In Evros prefecture, the distribution of land to the landless began in 1933. Much later on, there was a certain amount of reparcelling, accompanied by flood control, drainage, and irrigation work, which yielded new arable land for more profitable crops, such as beet, maize, and cotton.
Cultivation of the land - Cultivation of cereals
The first rains in October signal the start of sowing. The fields are dug over 2 or 3 times with a wooden plough (aletri) or an iron plough (papara). Reaping was done in July with sickles, and the reapers wore a kind of wooden glove (palamaria) on their left hand or long wooden thimbles (daktylithres) to protect their hand and to enable them to carry a larger number of cornstalks. The cut stalks were tied together to make sheaves (dematia), which were gathered together in stacks. The threshing was done with the adokana or doukana, a timber beam dragged around the threshing floor by animals. The constant movement of the beam would break up the corn. The workers used a wooden implement known as a sklavoura to collect the coarse straw and take it to the barn for storage. The rest ― grain and chaff ― was piled up and tossed into the air with a wooden pitchfork (lihnitiri). The wind carried off the chaff, and the grain fell to the ground. The grain was then sifted with a riddle (starodermono), transferred to sacks, and carried home. The unit of measurement for corn was the sniki (or the pnak on Samothraki).

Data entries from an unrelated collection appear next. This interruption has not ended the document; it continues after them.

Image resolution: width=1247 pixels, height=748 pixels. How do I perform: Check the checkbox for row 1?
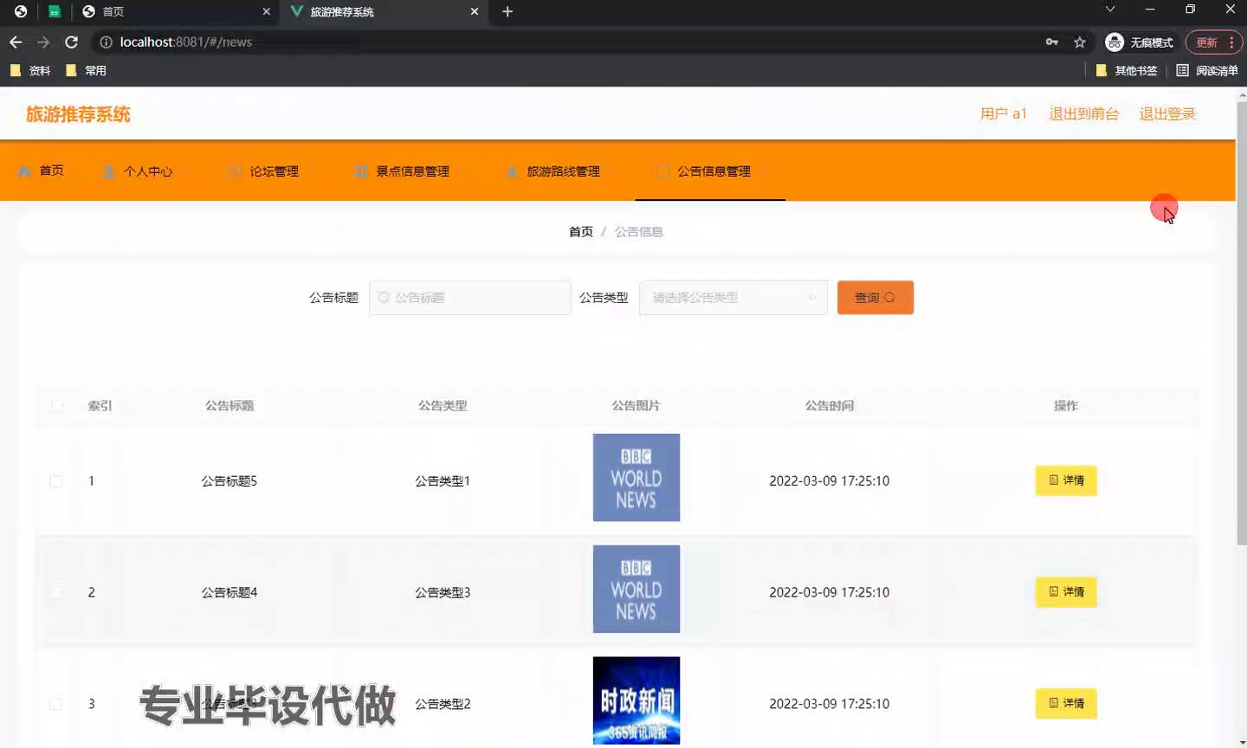click(56, 481)
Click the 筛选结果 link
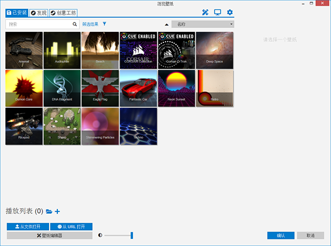This screenshot has height=246, width=331. coord(91,24)
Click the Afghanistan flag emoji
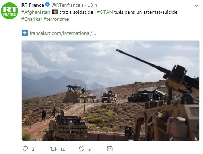The width and height of the screenshot is (203, 154). [x=55, y=12]
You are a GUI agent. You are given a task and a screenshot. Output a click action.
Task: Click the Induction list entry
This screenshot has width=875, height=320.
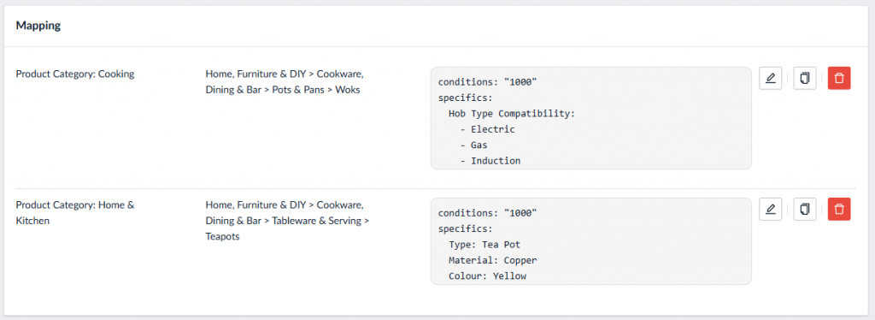pyautogui.click(x=490, y=161)
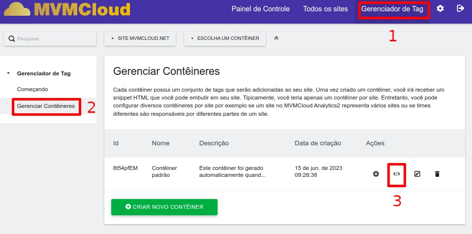Image resolution: width=472 pixels, height=234 pixels.
Task: Open the Escolha um Contêiner dropdown
Action: 225,38
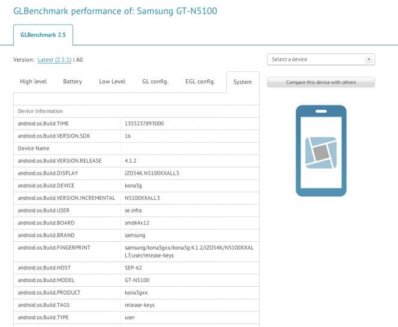Click the Device Information section header
Viewport: 398px width, 327px height.
(41, 111)

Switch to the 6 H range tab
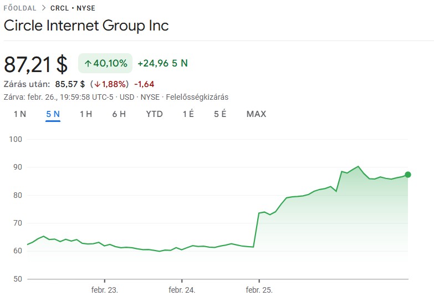tap(119, 114)
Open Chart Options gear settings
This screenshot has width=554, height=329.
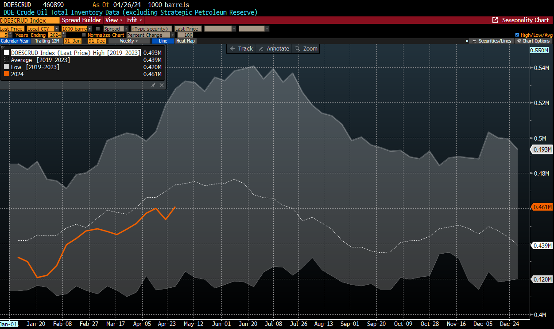point(534,41)

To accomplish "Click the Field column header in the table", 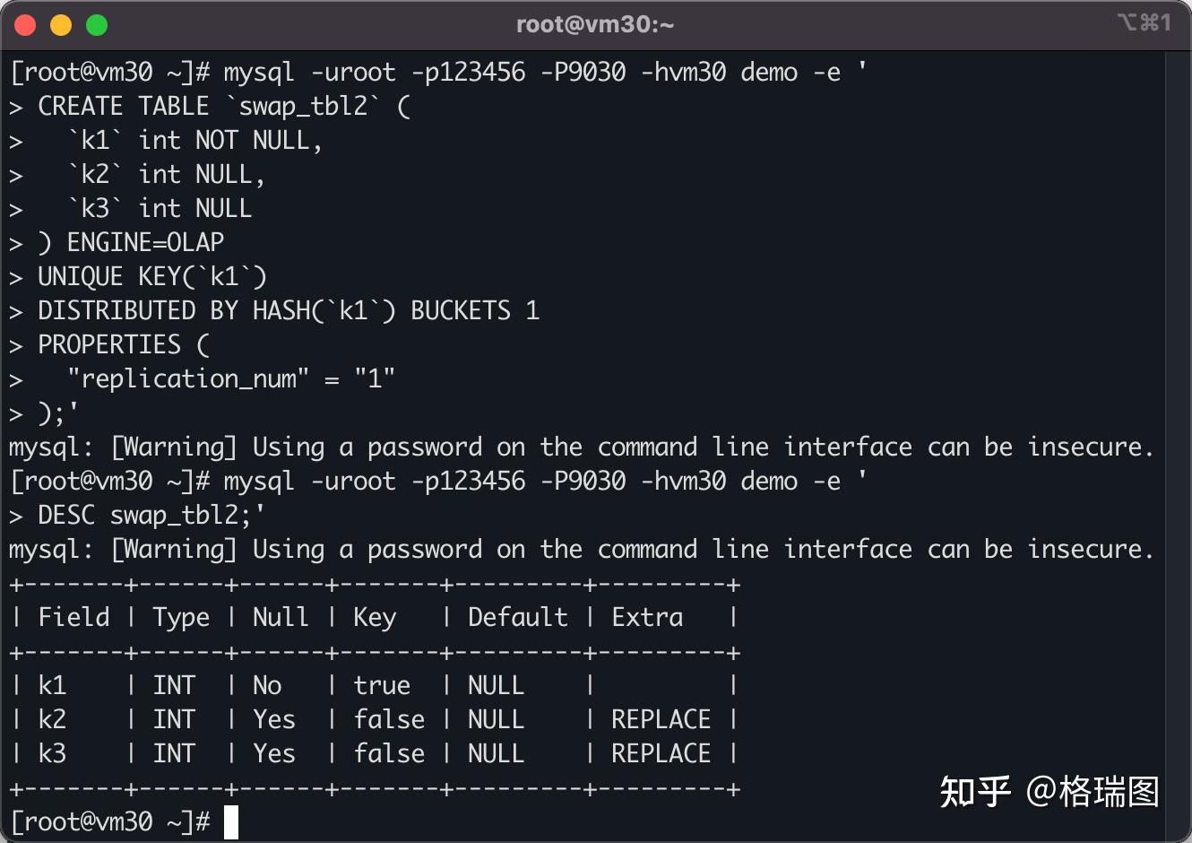I will click(x=73, y=618).
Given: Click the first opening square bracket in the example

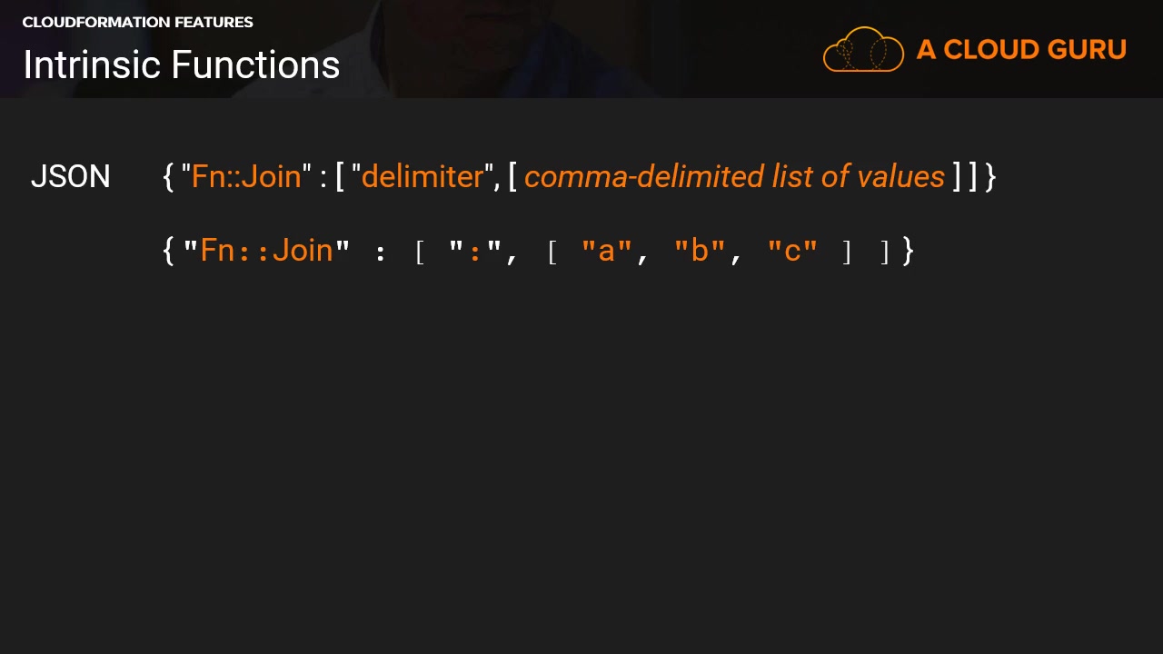Looking at the screenshot, I should (x=420, y=252).
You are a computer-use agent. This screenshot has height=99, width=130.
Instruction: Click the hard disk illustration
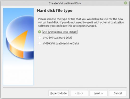(x=20, y=37)
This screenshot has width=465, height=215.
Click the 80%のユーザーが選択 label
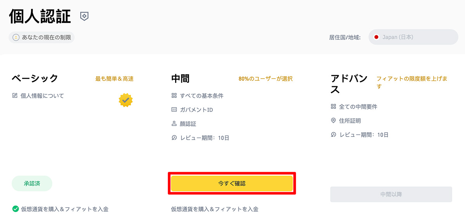(265, 78)
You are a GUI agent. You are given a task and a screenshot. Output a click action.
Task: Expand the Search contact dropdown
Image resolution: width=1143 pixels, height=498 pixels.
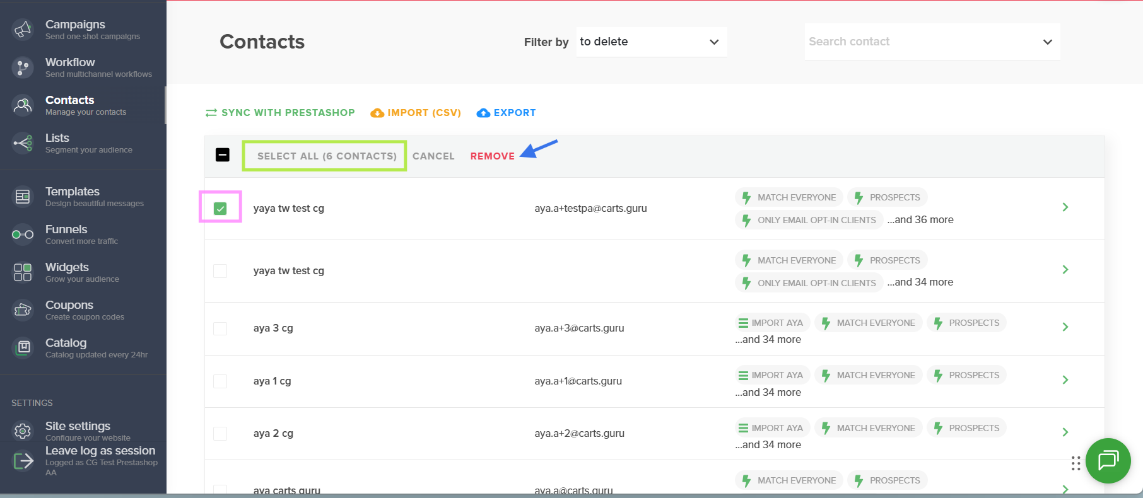point(932,42)
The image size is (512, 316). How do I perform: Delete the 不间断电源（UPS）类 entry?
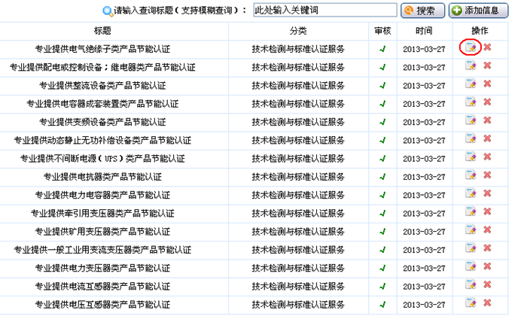[487, 157]
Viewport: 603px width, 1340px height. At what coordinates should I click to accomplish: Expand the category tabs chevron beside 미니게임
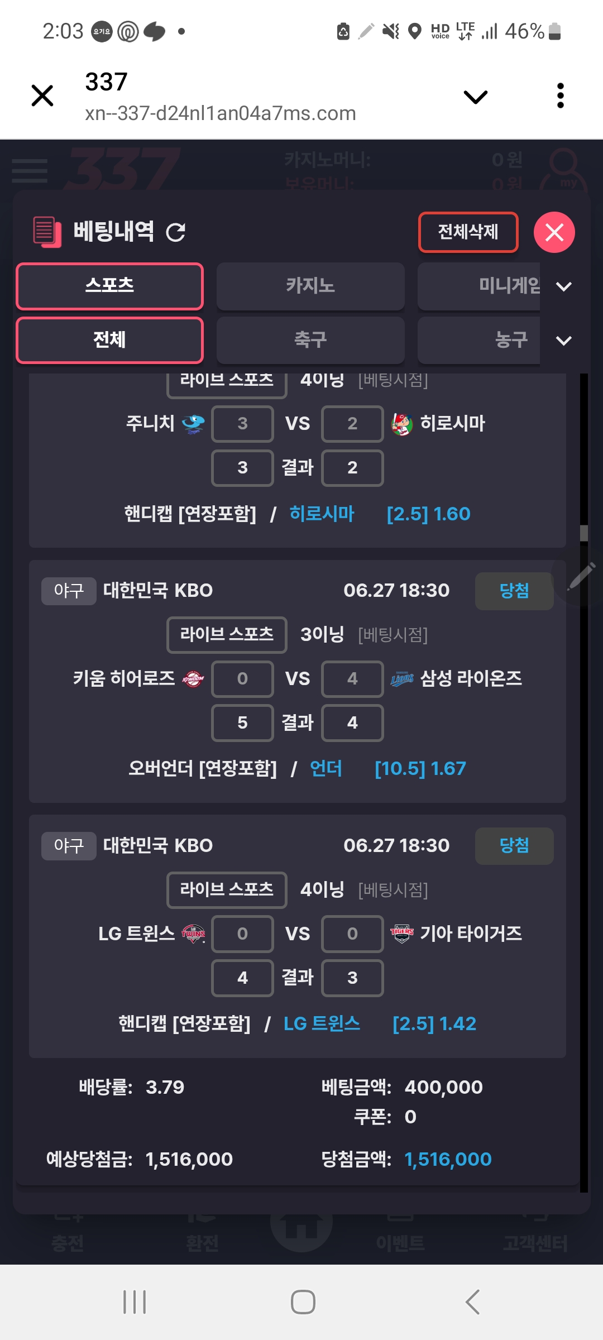coord(564,286)
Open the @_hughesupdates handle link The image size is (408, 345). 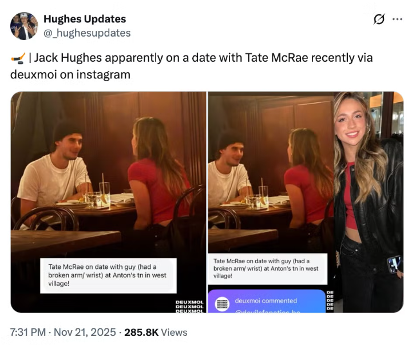(87, 33)
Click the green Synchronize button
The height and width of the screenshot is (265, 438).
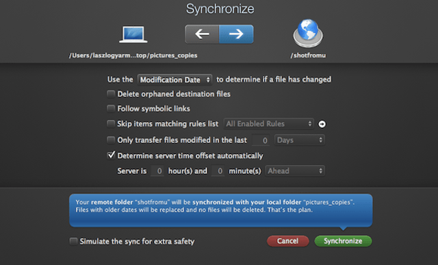pyautogui.click(x=343, y=241)
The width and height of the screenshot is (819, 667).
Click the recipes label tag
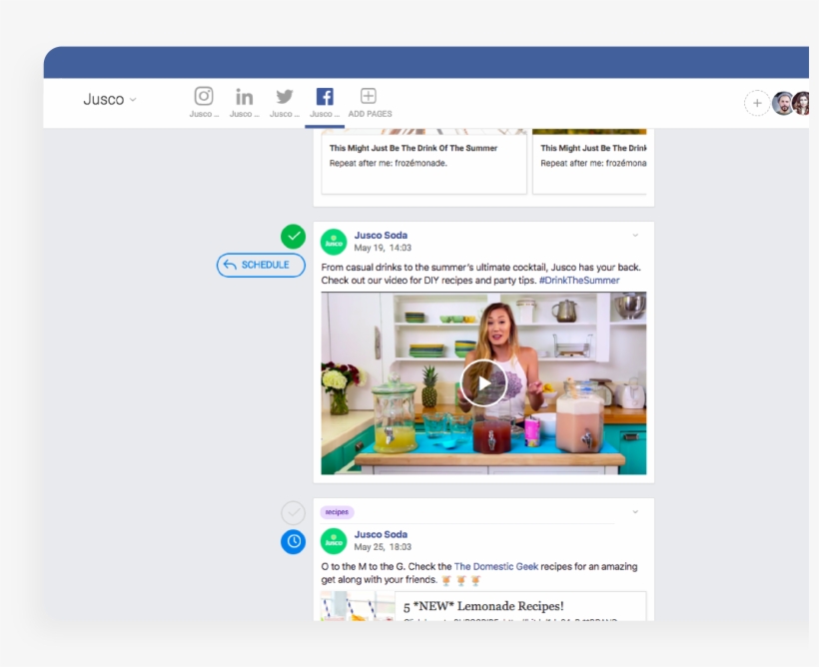click(336, 510)
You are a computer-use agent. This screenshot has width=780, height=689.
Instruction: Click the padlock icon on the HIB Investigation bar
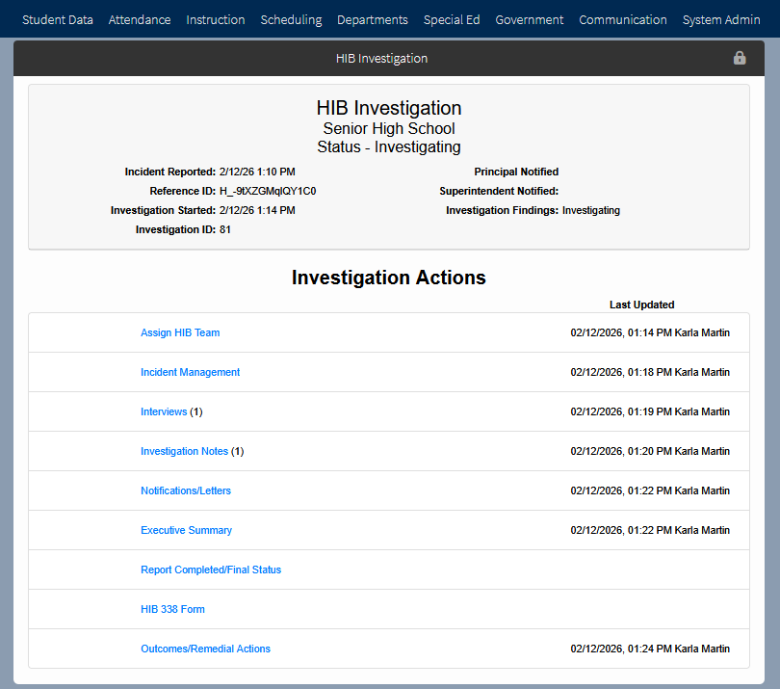click(x=739, y=58)
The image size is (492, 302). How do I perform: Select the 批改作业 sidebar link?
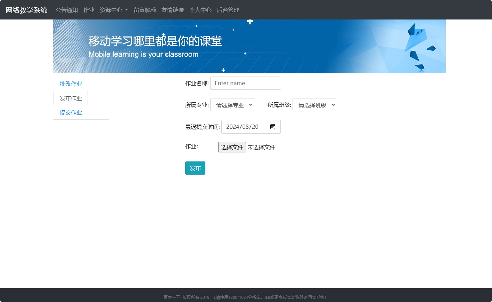[71, 84]
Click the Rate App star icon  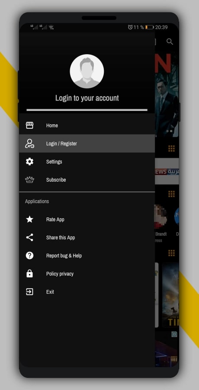click(29, 219)
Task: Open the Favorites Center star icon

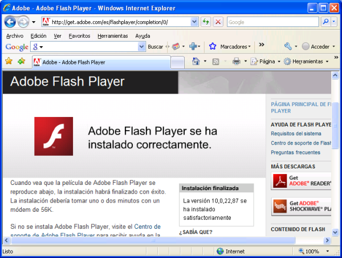Action: coord(9,61)
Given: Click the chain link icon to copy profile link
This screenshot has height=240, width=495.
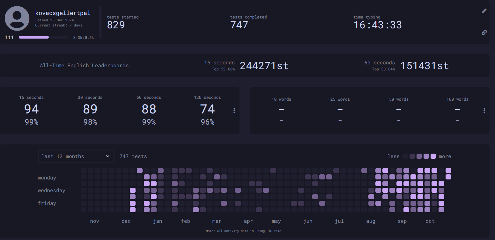Looking at the screenshot, I should [484, 33].
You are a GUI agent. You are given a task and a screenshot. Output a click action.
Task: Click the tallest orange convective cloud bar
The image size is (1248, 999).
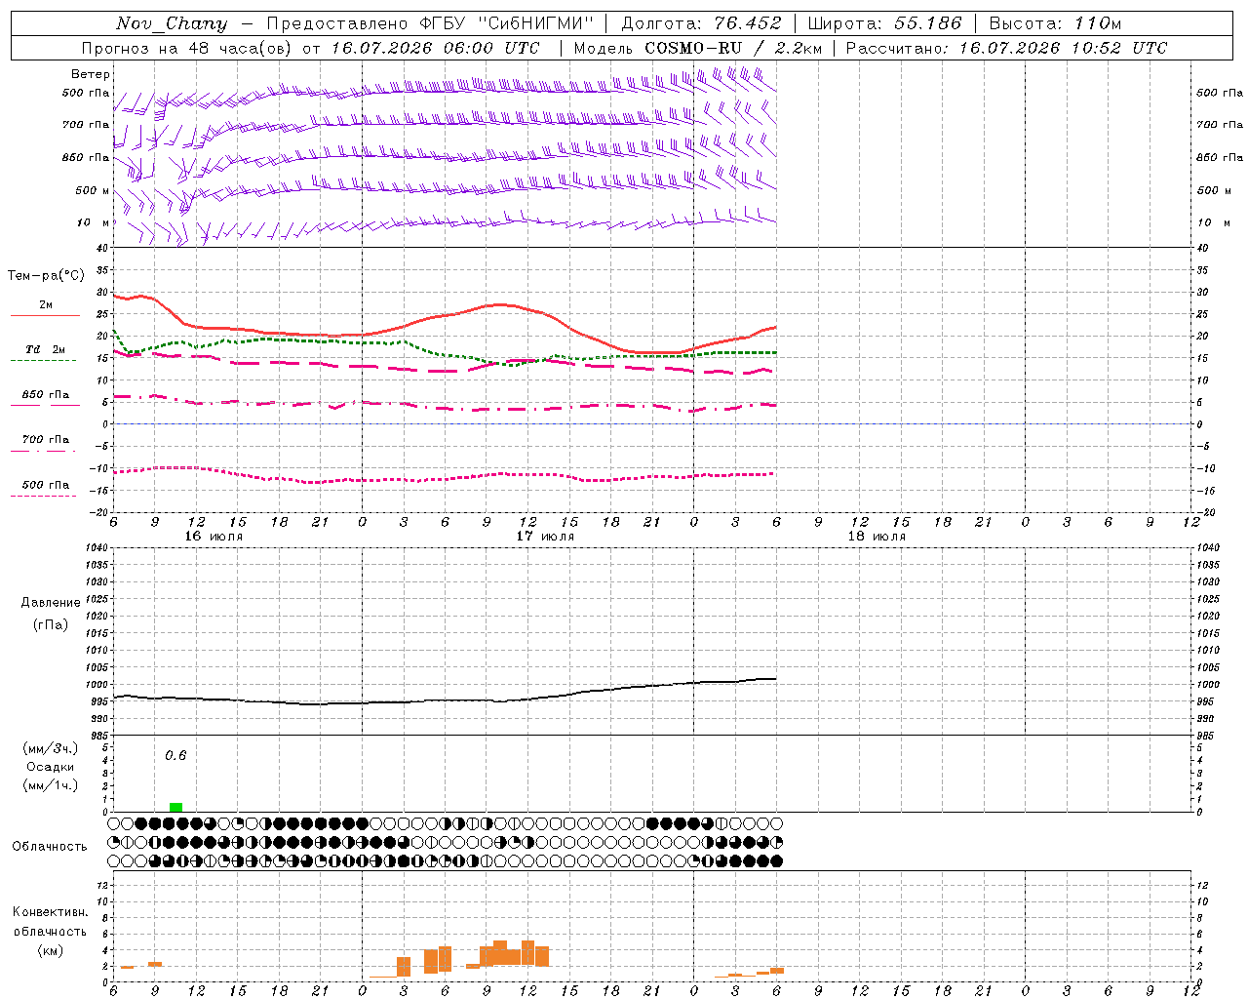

Four snikia were equivalent to a kilo of grain, or enough to sow a field of 2,000 m2 (two stremmas or approximately half an acre). People would talk about a ‘one-kilo field’, rather than a ‘two-stremma field’, which was the official unit of measurement. On Samothraki, because most of the islanders raised livestock, the expression ‘a one-head fold’ was used as a unit for measuring a variable land area. The better the soil, the smaller the ‘fold’.